Adiponectin decreases C-reactive protein synthesis and secretion from endothelial cells: evidence for an adipose tissue-vascular loop

Abstract

Background and objective: Inflammation is pivotal in atherosclerosis. C-reactive protein (CRP), in addition to being a cardiovascular risk marker, may also be proatherogenic. We have previously shown that in addition to the liver, human aortic endothelial cells (HAECs) synthesize and secrete CRP. Whereas CRP levels are increased in obesity, metabolic syndrome, and diabetes, levels of adiponectin are reduced in these conditions. We tested the hypothesis that adiponectin reduces CRP synthesis and secretion in HAECs under normoglycemic (5.5 mmol/L glucose) and hyperglycemic conditions (15 mmol/L glucose).

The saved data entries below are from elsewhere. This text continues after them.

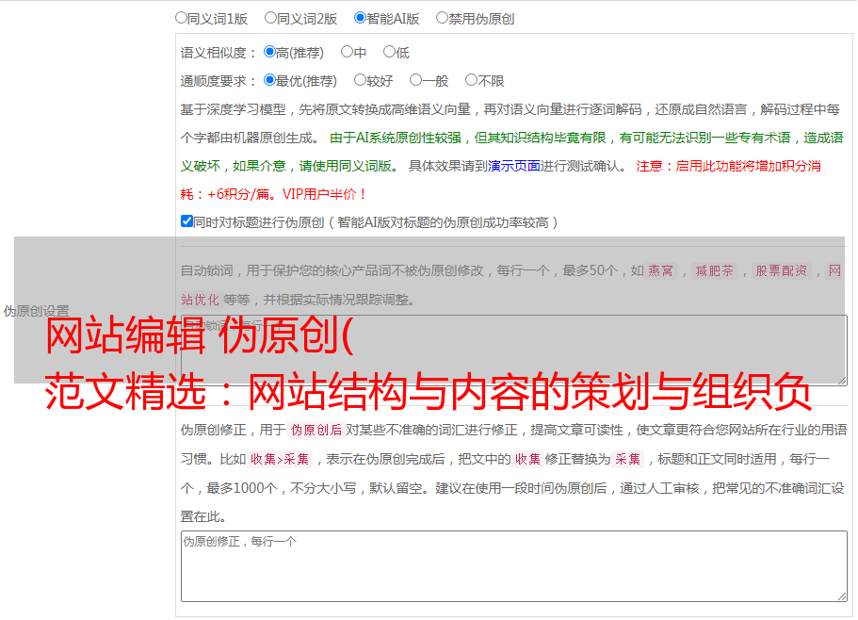Click the 伪原创设置 section label
The height and width of the screenshot is (620, 858).
coord(36,311)
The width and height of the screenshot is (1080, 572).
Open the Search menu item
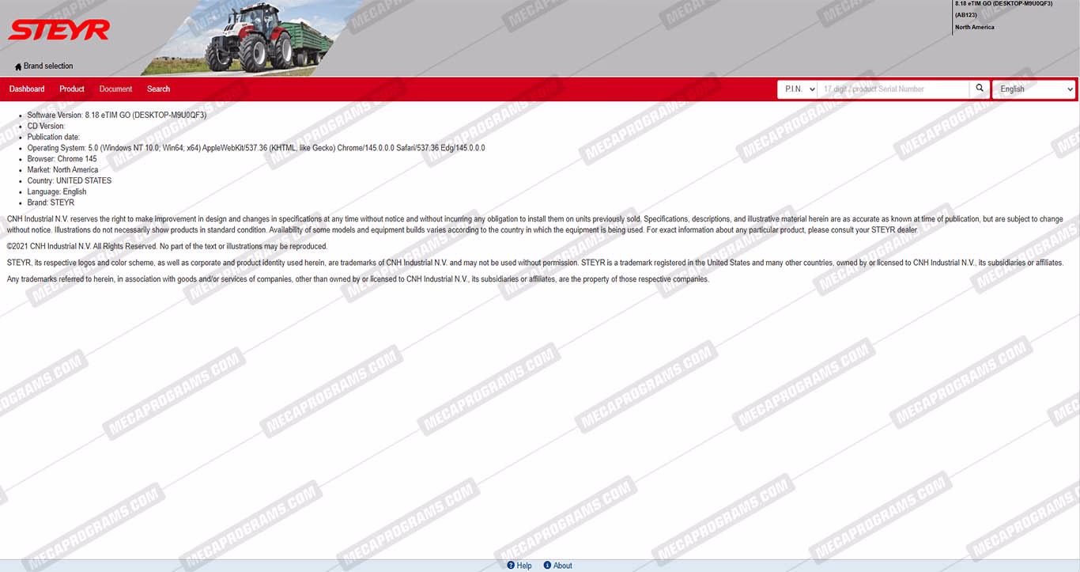click(x=158, y=89)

Methods and results: Adiponectin dose-dependently reduced CRP mRNA and protein from HAECs. Adiponectin treatment of HAECs significantly decreased IkappaB phosphorylation and NFkappaB binding activity. There was no effect of adiponectin on STAT or C/EBP transcriptional activity. Adiponectin also activated AMP kinase resulting in decreased NFkappaB activity and decreased CRP mRNA and protein. These effects of adiponectin were mimicked by AICAR, an activator of AMPK, and reversed by inhibition of AMPK. Thus, adiponectin reduces CRP synthesis and secretion from HAECs under hyperglycemia via upregulation of AMP kinase and downregulation of NFkappaB. Similar findings were observed in rat primary hepatocytes.

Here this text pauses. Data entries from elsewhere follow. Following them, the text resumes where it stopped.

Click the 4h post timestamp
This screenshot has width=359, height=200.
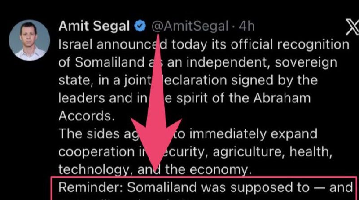[x=246, y=27]
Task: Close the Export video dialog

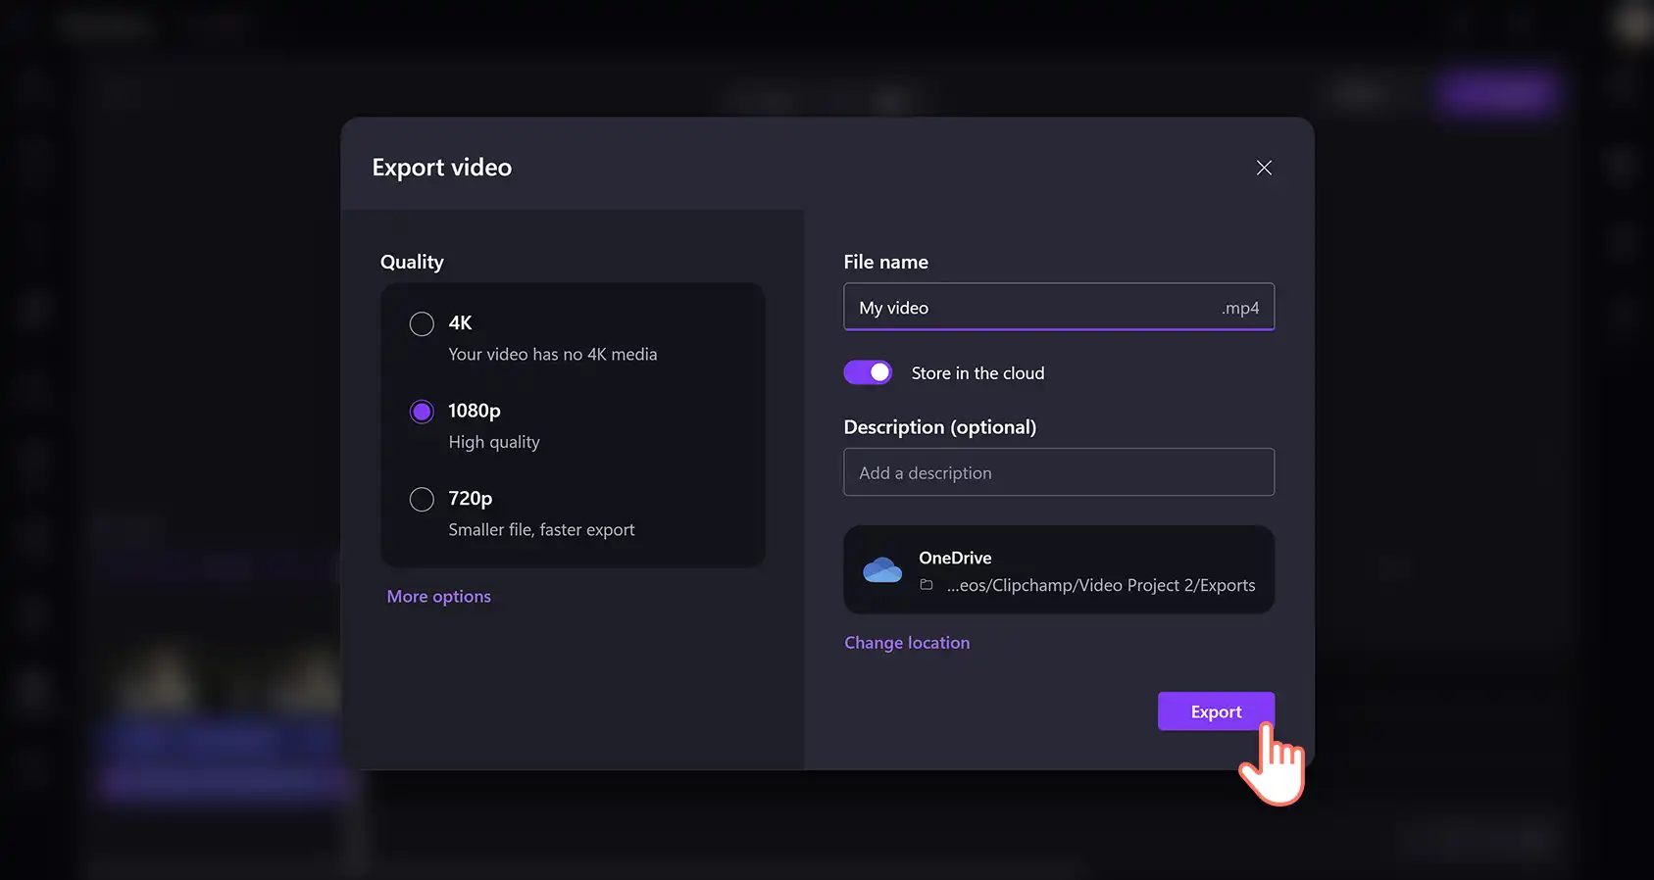Action: [x=1264, y=168]
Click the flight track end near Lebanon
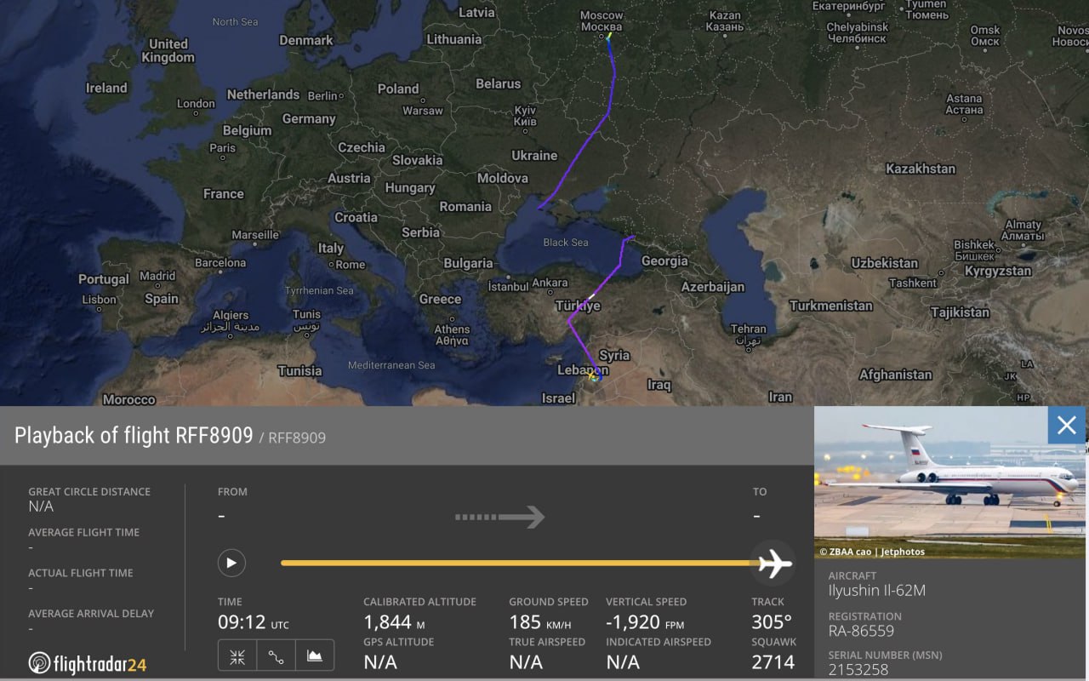The width and height of the screenshot is (1089, 681). click(x=594, y=376)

Conclusions: Thus, in obesity and diabetes, the hypoadiponectinemia could exacerbate the proinflammatory state by inducing CRP production.

Figure 1

Effect of Adiponectin on HG-induced CRP synthesis and secretion (n=5). HAEC were incubated with mannitol, NG/HG (5.5/15mMglucose) in absence and presence of globular or total adiponectin. a. Representative RT-PCR with CRP/18S densitometric ratios. b. Representative Western blot with CRP/β-actin ratios. c. Secreted CRP. ; *p<0.01 vs NG; ^#p<0.05 vs HG

Figure 2

Effect of Adiponectin on HG- induced nuclear transcription factor activity: HAEC were incubated with NG/HG ± adiponectin. 2a). STAT1 and STAT3; 2b). C/EBPβ; 2c). NFκb. *p<0.01 vs control. *p<0.001 vs NG and ^#p<0.01 vs HG. 2d). A representative blot of phospho p65 expression with densitometric ratios of pp65/p65 (n=3).

Figure 3

Loss of NFκb abrogates HG-induced CRP: HAEC were transiently transfected with control or dominant negative Iκb vector for 24 hours in presence of NG or HG. 3a). Secreted CRP 3b). Representative RT-PCR gel of CRP with ratios. *p<0.001 compared to mannitol/NG; #p<0.01 vs. HG, n=3.

Figure 4

Effect of Adiponectin on HG-induced AMPK and NFκb activity in HAEC. 4a. Representative Western blot for pAMPK/AMPK with densitometric ratios. 4b. Representative CRP RT-PCR gel and densitometric ratios. 4c. Secreted CRP 4d. Nuclear NFκb DNA binding activity. *p<0.01 compared to C, NG and #p<0.01 compared to HG, n=4 experiments.

Figure 5

Effect of Adiponectin on CRP secretion in Primary Rat hepatocytes incubated with IL-1b and IL-6 in absence and presence of adiponectin. 5a. Secreted CRP levels *p<0.001 vs. IL-1+IL-6 and #p<0.05 vs. IL-1+IL-6. 5b. Nuclear C/EBP-beta, STAT1, STAT3 and NFκb activity. *p<0.001 vs.Control and #p<0.05 vs. IL-1+IL-6; n=3.